On Dec. 20, 1968, David Arthur Faraday and Betty Lou Jensen, two high school students, were out on a date. They were sitting in Faraday’s station wagon along Lake Herman Road — a popular makeout spot for kids their age on the eastern outskirts of Vallejo, California.
That night, they became the Zodiac Killer’s first known victims.
More than 50 years later, the notorious serial murderer remains the subject of countless movies, books and now, podcasts.
The latest installment of the podcast “Monster: The Zodiac Killer,” narrated by veteran podcasters Matt Frederick (“Stuff They Don’t Want You To Know,” “Unobscured”) and Payne Lindsey (“Up and Vanished,” “Atlanta Monster”), dropped March 26 as the finale to a 15-episode season. Created by iHeartRadio, the true crime podcast offers an in-depth look at the unsolved case of the Zodiac Killer — the pseudonym of the unidentified serial killer who terrorized Northern California in the late-1960s and early-1970s.
Co-produced by HowStuffWorks and Tenderfoot TV, “Monster: The Zodiac Killer” documents every need-to-know detail of the grizzly cases. From surface-level material, such as the victims, suspects and cryptic clues — to all the after-effects, including the copycats, elaborate theories and hundreds of people who claim to have solved the case — the podcast slashes deep into the nitty-gritty in an attempt to solve the unsolvable.
New season, new monster. The podcast is also an independent sequel to the majorly popular season one. Dubbed “Atlanta Monster,” the series investigated the Atlanta Child Murders — a series of at least 28 killings of black children between 1979 and 1981. The killings have been attributed to Wayne Williams since his conviction in 1982, and “Atlanta Monster” explores whether Williams is the true culprit.
The two seasons combined have racked up more than 60 million downloads. While “Atlanta Monster” was an investigative journalism podcast, “Monster: The Zodiac Killer” takes a documentary-style approach to the decades-old case.
Every episode is crammed with a cornucopia’s worth of information and circumstantial evidence. Details that appear crucial at one moment can be suddenly non-incriminating in the next.
The Zodiac Killer loved to pat himself on the back by claiming he was too clever for the police to ever catch him. He engaged in a twisted game of sending 18 encrypted letters to major California newspapers including the San Francisco Chronicle.
“This is the Zodiac speaking,” the letters would say.
The ciphers contained dozens of abstract symbols from various mythologies and letters from the English alphabet arranged in careful, straight rows, which contrasted his scrawling, sloppy handwriting full of misspellings.
The first cipher was surprisingly solved by a puzzle-loving couple, Donald and Bettye Harden, who saw the code in the newspaper one Sunday morning and thought they’d take a shot at cracking it. They worked tirelessly through the night until Donald realized he had to go to work. When he returned home, he found that his wife had translated the elaborate language.
“I like killing because it is so much fun,” the deciphered letter said, among other demented sentiments.
Out of the four ciphers the Zodiac sent to the newspapers, only the first has ever been officially solved.
The Zodiac was confirmed to be responsible for five killings in total, although he claimed to have killed as many as 37 people.
Though the Zodiac is likely dead or quite old today, his presence remains everywhere, from the fictional characters inspired by him — such as Scorpio in “Dirty Harry” and Twisty the Clown from “American Horror Story” — to the dozens of books and movies dedicated to unmasking the slayer.

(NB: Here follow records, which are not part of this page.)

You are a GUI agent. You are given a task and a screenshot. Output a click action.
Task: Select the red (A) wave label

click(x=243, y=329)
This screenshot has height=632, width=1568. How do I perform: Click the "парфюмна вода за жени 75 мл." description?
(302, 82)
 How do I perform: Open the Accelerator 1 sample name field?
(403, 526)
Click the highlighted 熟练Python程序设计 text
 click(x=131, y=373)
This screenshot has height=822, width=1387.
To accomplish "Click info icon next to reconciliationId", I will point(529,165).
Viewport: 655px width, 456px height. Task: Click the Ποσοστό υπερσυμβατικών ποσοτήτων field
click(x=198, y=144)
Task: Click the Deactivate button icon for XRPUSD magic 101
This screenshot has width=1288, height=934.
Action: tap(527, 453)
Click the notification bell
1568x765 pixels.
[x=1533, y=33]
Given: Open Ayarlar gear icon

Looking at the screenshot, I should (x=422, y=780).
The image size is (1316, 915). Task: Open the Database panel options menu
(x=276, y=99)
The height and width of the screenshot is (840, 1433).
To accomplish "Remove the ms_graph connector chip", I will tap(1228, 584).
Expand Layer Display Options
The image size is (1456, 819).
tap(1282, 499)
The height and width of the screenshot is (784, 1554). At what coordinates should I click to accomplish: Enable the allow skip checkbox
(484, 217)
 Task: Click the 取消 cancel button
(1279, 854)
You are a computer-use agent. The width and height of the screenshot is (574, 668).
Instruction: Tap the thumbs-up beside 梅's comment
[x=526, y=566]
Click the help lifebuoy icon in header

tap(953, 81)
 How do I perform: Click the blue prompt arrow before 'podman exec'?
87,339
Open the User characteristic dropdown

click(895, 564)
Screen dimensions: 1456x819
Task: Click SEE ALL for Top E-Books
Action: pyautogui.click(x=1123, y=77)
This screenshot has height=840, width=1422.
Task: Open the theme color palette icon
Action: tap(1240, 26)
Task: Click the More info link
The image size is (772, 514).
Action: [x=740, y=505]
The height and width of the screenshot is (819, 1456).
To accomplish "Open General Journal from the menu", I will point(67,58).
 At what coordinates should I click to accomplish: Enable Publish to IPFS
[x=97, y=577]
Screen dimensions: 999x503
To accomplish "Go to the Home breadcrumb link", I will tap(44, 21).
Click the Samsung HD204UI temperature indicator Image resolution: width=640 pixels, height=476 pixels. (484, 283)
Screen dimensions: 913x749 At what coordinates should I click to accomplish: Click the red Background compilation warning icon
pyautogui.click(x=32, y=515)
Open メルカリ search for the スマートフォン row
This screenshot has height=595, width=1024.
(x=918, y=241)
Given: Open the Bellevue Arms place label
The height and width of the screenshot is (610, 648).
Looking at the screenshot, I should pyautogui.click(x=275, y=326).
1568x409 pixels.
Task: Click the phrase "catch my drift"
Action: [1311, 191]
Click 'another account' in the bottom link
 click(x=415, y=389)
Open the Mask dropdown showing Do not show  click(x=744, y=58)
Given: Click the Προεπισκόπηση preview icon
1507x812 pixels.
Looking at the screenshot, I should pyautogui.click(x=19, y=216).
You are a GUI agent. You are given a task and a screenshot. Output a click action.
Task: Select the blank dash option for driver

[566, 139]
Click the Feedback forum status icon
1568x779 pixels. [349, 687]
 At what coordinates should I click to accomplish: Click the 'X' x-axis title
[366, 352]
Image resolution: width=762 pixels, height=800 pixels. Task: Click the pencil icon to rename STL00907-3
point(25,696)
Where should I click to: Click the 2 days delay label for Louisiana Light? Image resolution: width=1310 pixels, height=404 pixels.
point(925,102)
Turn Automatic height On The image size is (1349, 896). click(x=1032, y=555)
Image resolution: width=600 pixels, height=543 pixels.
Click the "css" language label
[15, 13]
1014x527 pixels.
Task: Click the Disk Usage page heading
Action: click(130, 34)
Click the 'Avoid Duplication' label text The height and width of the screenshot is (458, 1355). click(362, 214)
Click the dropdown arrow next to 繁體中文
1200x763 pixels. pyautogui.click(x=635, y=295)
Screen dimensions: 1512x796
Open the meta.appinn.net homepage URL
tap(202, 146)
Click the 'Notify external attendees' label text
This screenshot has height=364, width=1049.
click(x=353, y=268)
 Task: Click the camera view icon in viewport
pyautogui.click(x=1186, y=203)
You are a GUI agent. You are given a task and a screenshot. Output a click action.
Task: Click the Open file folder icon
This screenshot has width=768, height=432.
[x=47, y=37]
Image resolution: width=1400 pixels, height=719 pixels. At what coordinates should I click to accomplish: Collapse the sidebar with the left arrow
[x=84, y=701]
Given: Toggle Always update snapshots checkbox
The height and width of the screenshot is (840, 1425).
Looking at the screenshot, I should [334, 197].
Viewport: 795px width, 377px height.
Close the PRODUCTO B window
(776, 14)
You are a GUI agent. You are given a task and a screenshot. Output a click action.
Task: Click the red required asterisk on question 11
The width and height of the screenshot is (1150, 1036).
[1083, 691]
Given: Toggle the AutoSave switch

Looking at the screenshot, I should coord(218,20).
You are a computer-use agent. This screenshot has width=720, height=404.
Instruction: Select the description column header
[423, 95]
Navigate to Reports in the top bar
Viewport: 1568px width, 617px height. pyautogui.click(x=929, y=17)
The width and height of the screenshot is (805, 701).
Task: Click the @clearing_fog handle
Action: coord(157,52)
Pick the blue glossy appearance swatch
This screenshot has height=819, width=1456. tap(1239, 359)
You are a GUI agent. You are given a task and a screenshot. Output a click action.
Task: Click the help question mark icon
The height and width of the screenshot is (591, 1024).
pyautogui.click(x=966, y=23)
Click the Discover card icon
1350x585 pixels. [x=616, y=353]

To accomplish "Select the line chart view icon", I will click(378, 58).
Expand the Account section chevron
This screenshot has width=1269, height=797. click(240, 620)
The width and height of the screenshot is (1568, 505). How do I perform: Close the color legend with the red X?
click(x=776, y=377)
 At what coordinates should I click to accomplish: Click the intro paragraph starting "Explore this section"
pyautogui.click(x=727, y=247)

“Monster: The Zodiac Killer” details all of this and more. It dives into the past while keeping the present and future in mind. It explains how the improving accuracy of DNA technology makes it more and more likely the case could one day be solved. This was the instance with the Golden State Killer — whose crimes spanned from 1974 to 1986 — who was arrested in 2018 after being discovered through forensic genealogy.
With its sharp, suspenseful editing and narrative style, “Monster: The Zodiac Killer” takes documentary journalism to a new standard. Frederick’s emotionless, undisturbed voice is a returning comfort after listening to the Zodiac describe his sinister plans. It’s a gentle reminder that podcasts, like movies and TV, let people experience fear without having anything to be afraid of.
Each episode runs at about 30 minutes and every second is spent on exposition, interviews, theories and more. By the end of the season, the listener becomes a newfound aficionado on the Zodiac. Those who listen to the end will enjoy debating theories with fellow listeners.
It might not be the best podcast for those expecting a solid answer on the identity of the Zodiac; Frederick and Lindsey might be talented podcasters, but they’re not detectives. Today, suspects still range from Arthur Leigh Allen to Lawrence Kane to memes such as Sen. Ted Cruz (R-TX.).
Perhaps it’s not an answerable question, but it remains: Who is the Zodiac?
“Monster: The Zodiac Killer” is available to stream on Spotify and Apple Podcasts.